Task brief: Please set down exactly the lines of the listing below from the line containing "Screen dimensions: 411x238" through the line containing "Task: Switch to the Design tab", both lines included, leaving out all other lines.

Provided data:
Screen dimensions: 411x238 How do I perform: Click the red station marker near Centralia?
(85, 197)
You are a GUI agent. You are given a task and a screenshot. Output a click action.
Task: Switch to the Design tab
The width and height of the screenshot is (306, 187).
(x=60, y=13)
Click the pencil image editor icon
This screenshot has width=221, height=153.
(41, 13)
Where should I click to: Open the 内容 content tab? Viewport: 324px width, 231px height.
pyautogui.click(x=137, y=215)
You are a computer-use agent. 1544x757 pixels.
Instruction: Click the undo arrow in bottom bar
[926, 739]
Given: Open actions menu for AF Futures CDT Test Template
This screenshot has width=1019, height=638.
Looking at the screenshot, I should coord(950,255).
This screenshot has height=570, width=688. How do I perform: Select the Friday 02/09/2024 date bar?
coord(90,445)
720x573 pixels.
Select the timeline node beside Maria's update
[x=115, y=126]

--

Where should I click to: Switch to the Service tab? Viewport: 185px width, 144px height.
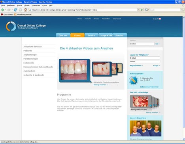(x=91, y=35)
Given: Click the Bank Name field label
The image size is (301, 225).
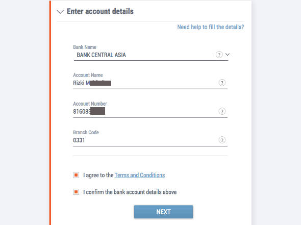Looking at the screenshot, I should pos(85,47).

Reply to the task:
Screen dimensions: 411x238 How do I perform: Click the red station marker near Centralia?
(85, 197)
You are a GUI agent. You are given a task and a screenshot. Output a click action.
Task: Switch to the Design tab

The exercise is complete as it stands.